Extract, exactly as written, the line that contains "Clear the search field with X icon" and all lines after it through the end of the records. Omit pictures.

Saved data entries
————

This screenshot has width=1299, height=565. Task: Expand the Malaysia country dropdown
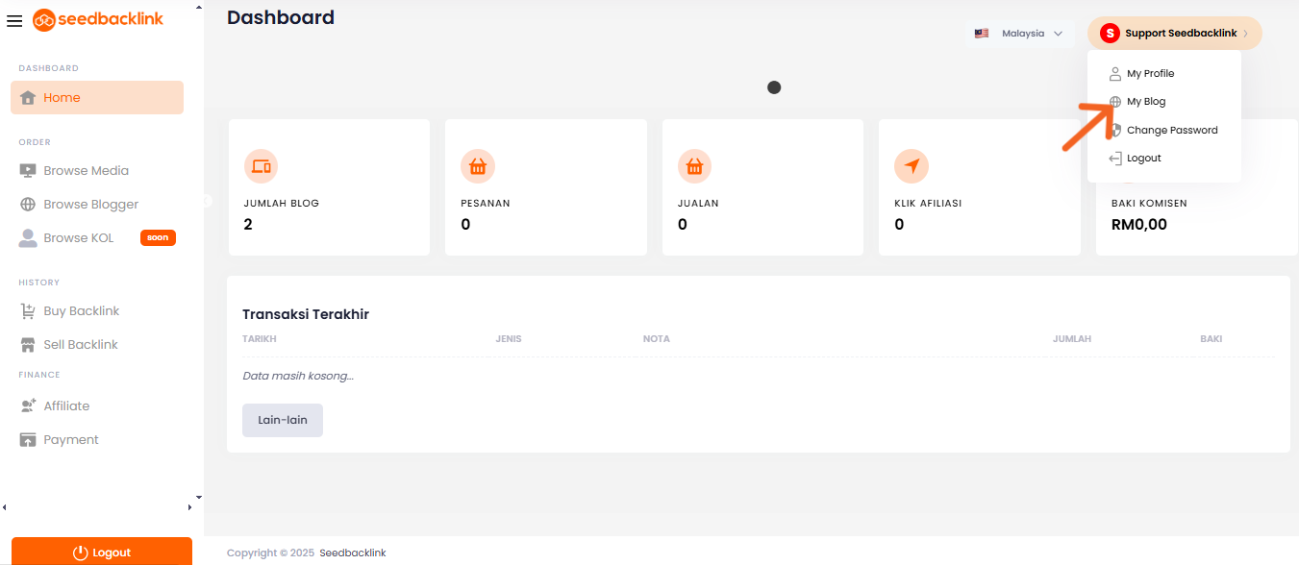[1020, 34]
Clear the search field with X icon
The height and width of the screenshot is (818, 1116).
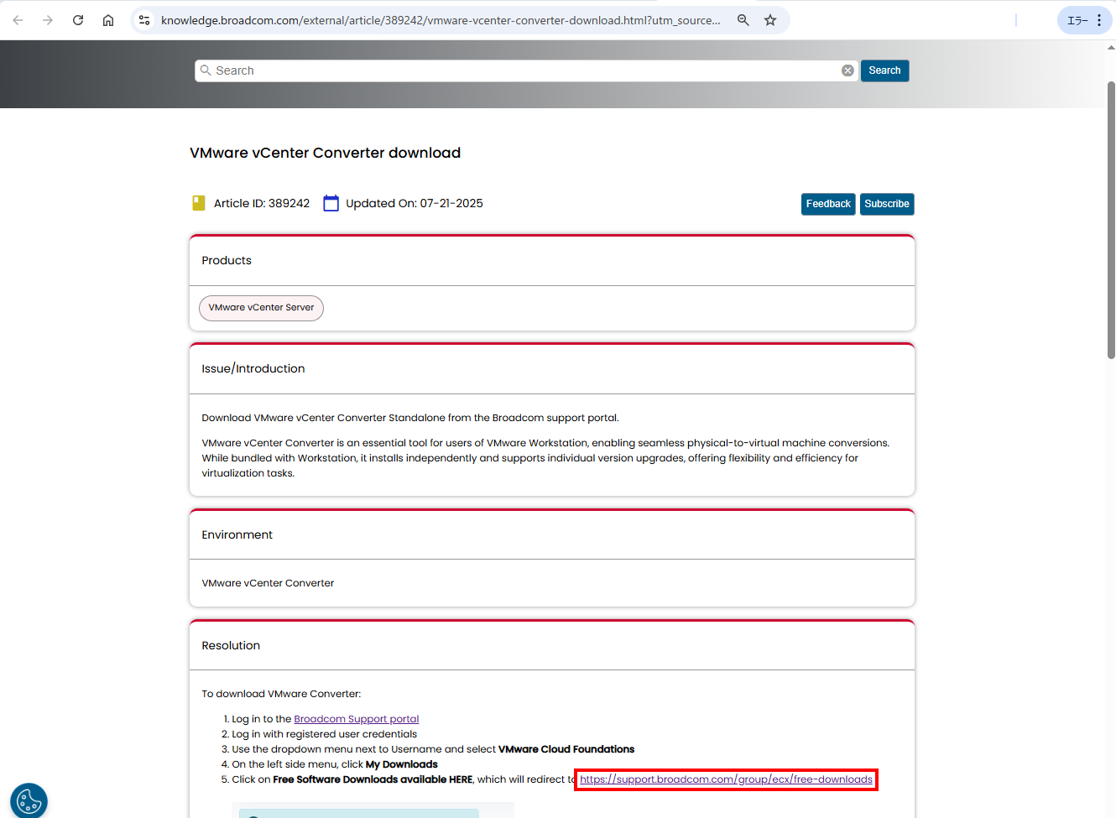click(x=847, y=70)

————

◆ YOUR SOLUTION:
Clear the search field with X icon
The height and width of the screenshot is (818, 1116).
click(x=847, y=70)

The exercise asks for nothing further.